Maria Camila Bernal was in middle school when people first challenged her dream of being a journalist.
She didn’t speak or write English well enough to deliver the news on television, and classmates told her she could not be a broadcast journalist because of her accent, she said.
But Bernal ignored them. She designed her school yearbook and presented the morning announcements on TV for the Pembroke Pines Charter Middle School in Florida.
The Colombian native left the city of Medellín and moved to South Florida with her family when she was 9.
To learn English, the family would read through a yellow-covered Spanish-to-English dictionary every night. Bernal and her brother would pore over their homework for hours trying to translate the material.

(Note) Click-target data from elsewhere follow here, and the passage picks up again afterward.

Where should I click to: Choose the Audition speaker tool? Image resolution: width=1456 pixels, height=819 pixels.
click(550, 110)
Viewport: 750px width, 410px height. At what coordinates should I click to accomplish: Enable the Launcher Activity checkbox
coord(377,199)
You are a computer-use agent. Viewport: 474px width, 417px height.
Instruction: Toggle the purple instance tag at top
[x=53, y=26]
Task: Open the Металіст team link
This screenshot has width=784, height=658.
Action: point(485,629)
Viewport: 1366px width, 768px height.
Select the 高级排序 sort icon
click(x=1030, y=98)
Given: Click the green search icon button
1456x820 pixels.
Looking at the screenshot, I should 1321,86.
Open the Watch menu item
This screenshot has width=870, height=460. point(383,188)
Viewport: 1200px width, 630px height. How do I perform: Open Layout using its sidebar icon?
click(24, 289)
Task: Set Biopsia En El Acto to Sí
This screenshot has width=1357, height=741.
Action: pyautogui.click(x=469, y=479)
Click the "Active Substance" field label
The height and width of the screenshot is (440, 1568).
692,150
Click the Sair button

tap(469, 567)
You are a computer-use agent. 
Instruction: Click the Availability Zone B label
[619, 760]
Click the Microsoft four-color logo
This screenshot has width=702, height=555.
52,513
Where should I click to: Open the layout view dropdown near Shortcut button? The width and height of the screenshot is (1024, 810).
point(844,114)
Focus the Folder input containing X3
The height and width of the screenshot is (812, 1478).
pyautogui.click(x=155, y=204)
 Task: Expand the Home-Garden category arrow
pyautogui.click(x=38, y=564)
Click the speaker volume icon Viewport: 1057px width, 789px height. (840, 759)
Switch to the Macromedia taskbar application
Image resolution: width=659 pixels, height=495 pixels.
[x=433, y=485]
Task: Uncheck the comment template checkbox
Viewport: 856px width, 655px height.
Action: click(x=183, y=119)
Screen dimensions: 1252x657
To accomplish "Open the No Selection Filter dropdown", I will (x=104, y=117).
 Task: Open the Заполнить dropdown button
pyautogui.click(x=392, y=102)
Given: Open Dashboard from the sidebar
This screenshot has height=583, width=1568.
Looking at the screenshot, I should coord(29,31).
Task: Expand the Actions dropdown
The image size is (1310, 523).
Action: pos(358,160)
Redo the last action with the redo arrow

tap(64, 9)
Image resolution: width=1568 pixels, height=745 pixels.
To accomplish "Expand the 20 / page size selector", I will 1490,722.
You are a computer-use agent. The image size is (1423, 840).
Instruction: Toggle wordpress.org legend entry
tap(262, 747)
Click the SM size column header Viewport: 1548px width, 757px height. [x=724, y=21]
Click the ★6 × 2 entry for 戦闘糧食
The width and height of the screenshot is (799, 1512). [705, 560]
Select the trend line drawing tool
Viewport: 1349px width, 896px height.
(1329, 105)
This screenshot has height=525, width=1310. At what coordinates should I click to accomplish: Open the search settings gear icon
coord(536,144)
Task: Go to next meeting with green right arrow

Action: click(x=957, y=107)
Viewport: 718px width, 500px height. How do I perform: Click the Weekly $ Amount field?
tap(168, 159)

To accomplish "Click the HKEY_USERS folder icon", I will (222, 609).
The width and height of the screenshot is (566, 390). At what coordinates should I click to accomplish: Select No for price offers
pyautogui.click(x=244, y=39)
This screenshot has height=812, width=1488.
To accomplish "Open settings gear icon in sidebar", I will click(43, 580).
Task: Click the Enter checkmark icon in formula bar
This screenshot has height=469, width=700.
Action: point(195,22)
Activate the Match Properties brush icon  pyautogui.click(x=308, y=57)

The nights of reading the dictionary paid off for Bernal in terms of her speaking ability, but she was uncertain about her writing — a concern that was magnified by her initial experience in the South Florida News Service, a program that helps students publish stories in the major newspapers in the area, she said.
Bernal pitched story after story, but, for a semester, her editor rejected all of her ideas, she said.
“I would cry and get out of meetings depressed, but it just motivated to keep pitching,” she said. “I doubted my love of journalism for two seconds, but the rejection just pushed me to fall more in love with it and fight harder for it.”
Since then, Bernal has interned at The Miami Herald and Telemundo, covering national, Mexican and Venezuelan elections, a murdered Canadian couple and the massacre at Sandy Hook.
In March, Bernal began a new job at NBC 6 South Florida working as a Web producer, she said.
Bernal, 22, graduated in May from Florida International University with a bachelor’s degree in journalism.
“It just proves you can be successful, even if no one believes in your dream,” she said. “My dream job isn’t a particular place or medium. I just want to be at a place where I can tell good stories the rest of my life and feel proud of it.”